+++ The data

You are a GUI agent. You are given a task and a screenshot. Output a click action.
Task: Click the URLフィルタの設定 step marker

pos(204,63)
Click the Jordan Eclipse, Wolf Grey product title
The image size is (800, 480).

++++++
+++ The data

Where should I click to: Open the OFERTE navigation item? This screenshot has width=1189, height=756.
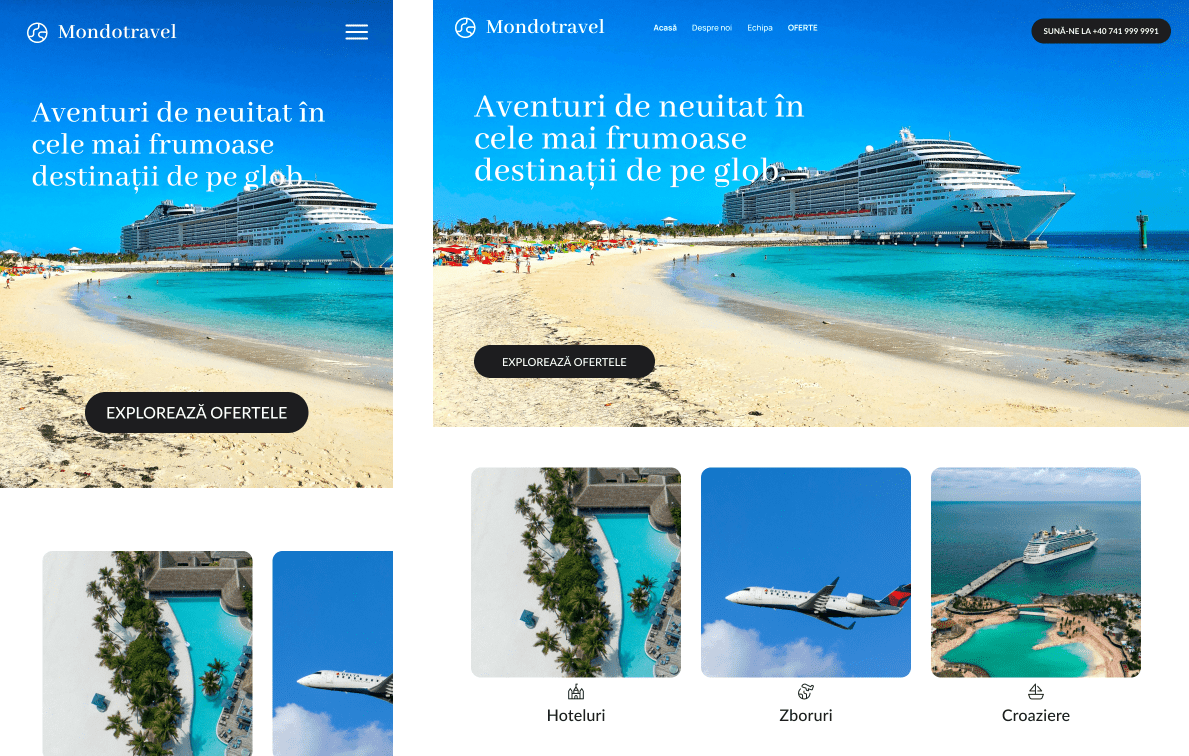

++++++
+++ The data

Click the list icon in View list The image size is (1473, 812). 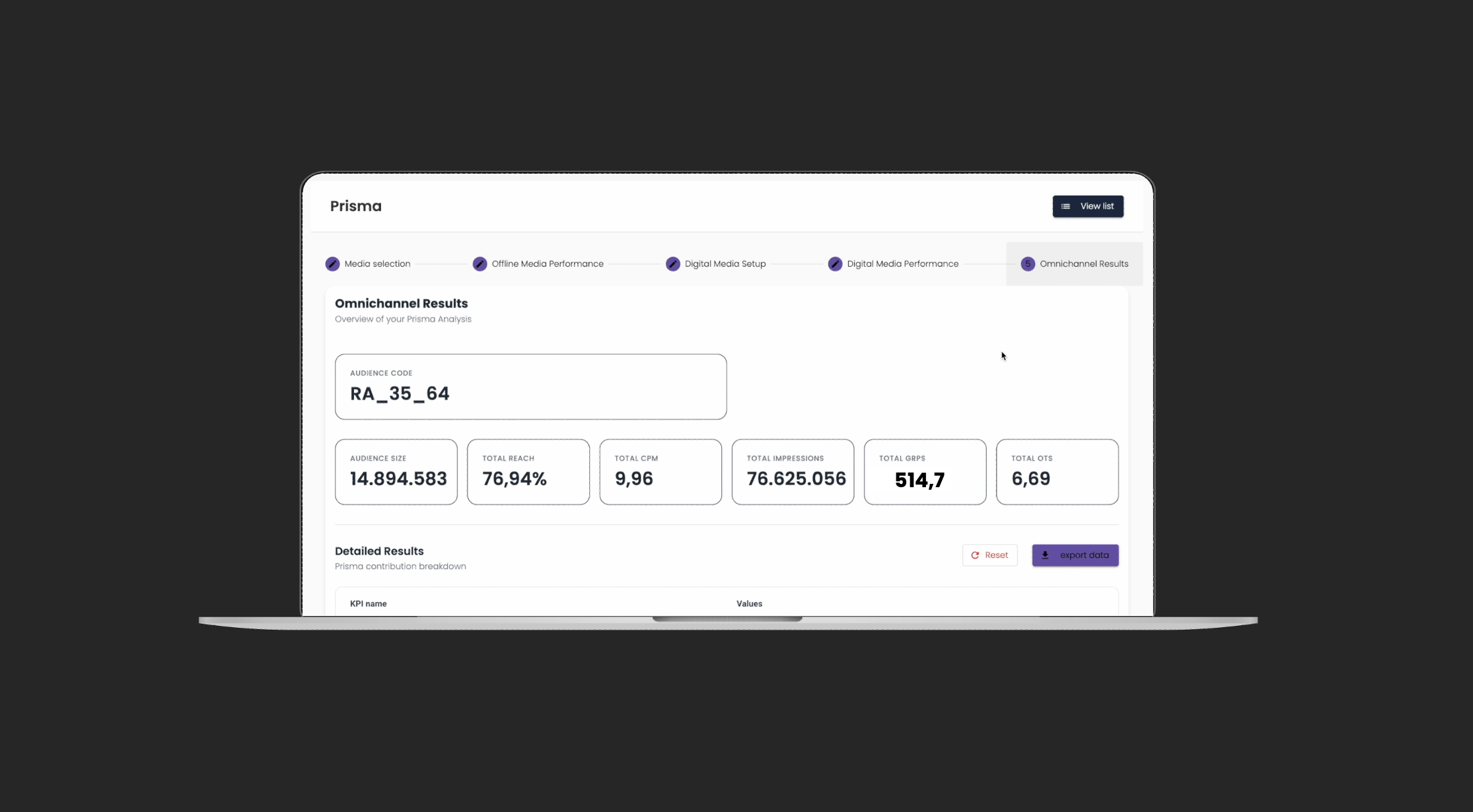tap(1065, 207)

++++++

* Try it
In the entries above, find the line holding "Task: Click the URLフィルタの設定 step marker" and the line holding "The image size is (800, 480)."; print both of them and every line between, exactly, and nothing else.

* Answer area
Task: Click the URLフィルタの設定 step marker

pos(204,63)
Click the Jordan Eclipse, Wolf Grey product title
The image size is (800, 480).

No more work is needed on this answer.